9 ペロン党反キルチネル派及び共和国提案の動向


(1)3日,ドゥアルデ元暫定大統領,レウテマン上院議員,デ・ナルバエス下院議員,ソラ下院議員(以上,ペロン党反キルチネル派)及びマクリ・ブエノスアイレス市長(共和国提案)が会合を設け,次期国政選挙の戦略につき協議した。同会合において,レウテマン上院議員は,大統領選挙に立候補する意志はない旨述べ,ソラ下院議員は,ペロン党全体の予備選挙ではなく,ペロン党反キルチネル派の予備選挙への出馬を望むという意向を示した。また,デ・ナルバエス下院議員及びドゥアルデ元暫定大統領は,上記議員等が合意のもとに共通の方針を定めるべきと主張した。


(2)10日,ロメロ上院議員,ソラ下院議員,プエルタ下院議員,ドゥアルデ元暫定大統領及びダス・ネベス・チュブット州知事というペロン党反キルチネル派の指導者等が会合を設け,次期国政選挙に向けた勢力内の統合等につき協議した。しかし,レウテマン上院議員及びデ・ナルバエス下院議員は同会合に欠席した。
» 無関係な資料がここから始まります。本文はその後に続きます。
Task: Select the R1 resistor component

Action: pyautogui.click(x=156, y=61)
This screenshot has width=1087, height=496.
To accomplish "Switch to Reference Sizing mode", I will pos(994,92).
(3)マクリ市長は,ペロン党反キルチネル派の大統領候補として出馬する意向はないという姿勢を示してきたが,7日,ロメロ上院議員との会談において,次期国政選挙にあたり,共和国提案がペロン党反キルチネル派と選挙連合を形成する可能性もある旨述べた。


(4)15日,ドゥアルデ元暫定大統領は,「現政権に打ち勝つ唯一の方法は,予備選挙を通じてペロン党の強力な大統領候補を擁立することであるが,マクリ市長はペロン党ではない」と述べ,マクリ市長がペロン党反キルチネル派の候補として大統領選挙に出馬する可能性を否定した。


(5)ドゥアルデ元暫定大統領の同発言を受け,ピネド下院議員(共和国提案)は,「ドゥアルデ元暫定大統領の発言は個人的見解に過ぎない。(次期国政選挙で勝利するために)成すべきことは,分断ではなく統合,破壊ではなく構築である」等述べた。また,17日,マクリ市長は,「選挙連合を形成してほしいとは誰にも頼んでいない。共和国提案は成長を続けており,新たに加わりたい者がいれば加えるまでだ」等述べた。

 

10 マクリ・ブエノスアイレス市長の訴訟問題


(1)12日,ブエノスアイレス市議会の本会議において,マクリ市長の盗聴事件への関与を巡る訴訟問題の真相を究明するための特別調査委員会を設置するための決議案が審議され,同決議案が可決された。また,同本会議において,同事件への関与を巡りマクリ市長の公聴会を行うための法案も同時に審議され,同法案も可決された。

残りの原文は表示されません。